The end result of all this is that the unionfs hackers think that the time has come to put the code into the mainline. There, it would become the second supported stacking filesystem (the first being eCryptfs), and would help toward the long-term goal of making the VFS layer work better with stacking. Some people speak as if the merging of unionfs into 2.6.25 is a done deal, but that is not yet guaranteed. Christoph Hellwig, whose opinion on such things carries a heavy weight, is opposed to the unionfs idea:
I think we made it pretty clear that unionfs is not the way to go, and that we'll get the union mount patches clear once the per-mountpoint r/o and unprivileged mount patches series are in and stable.
Unionfs hacker Erez Zadok responds that unionfs is working - and used - now, while getting union support into the VFS is a distant prospect. So he recommends:
I think a better approach would be to start with Unionfs (a standalone file system that doesn't touch the rest of the kernel). And as Linux gradually starts supporting more and more features that help unioning/stacking in general, to change Unionfs to use those features (e.g., native whiteout support). Eventually there could be basic unioning support at the VFS level, and concurrently a file-system which offers the extra features (e.g., persistency).

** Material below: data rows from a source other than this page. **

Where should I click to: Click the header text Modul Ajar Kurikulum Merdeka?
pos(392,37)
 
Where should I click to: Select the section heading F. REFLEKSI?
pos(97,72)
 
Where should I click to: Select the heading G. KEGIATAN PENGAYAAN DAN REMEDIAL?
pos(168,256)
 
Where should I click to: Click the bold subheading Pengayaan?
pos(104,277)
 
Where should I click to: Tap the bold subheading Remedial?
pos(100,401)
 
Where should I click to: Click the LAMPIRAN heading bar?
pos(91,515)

When one looks at a recent posting of the union mount patch, it's hard to see them as a near-term solution. As described by its author (Bharata Rao), this work is in an early, exploratory state; there are a number of problems for which solutions are not really in sight. The union mount approach, which does the hard work in the VFS layer, may well be the right long-term approach, but it will not be in a state where it can be shipped to users anytime soon.
In the end, the problem is a hard one, and unionfs has a considerable lead toward being a real solution. That, alone, is not enough to guarantee that unionfs will make it into the 2.6.25 kernel, but it does help that cause considerably. Anybody opposing the merger of unionfs will have to explain why the union filesystem capability should not be available to Linux users in 2008.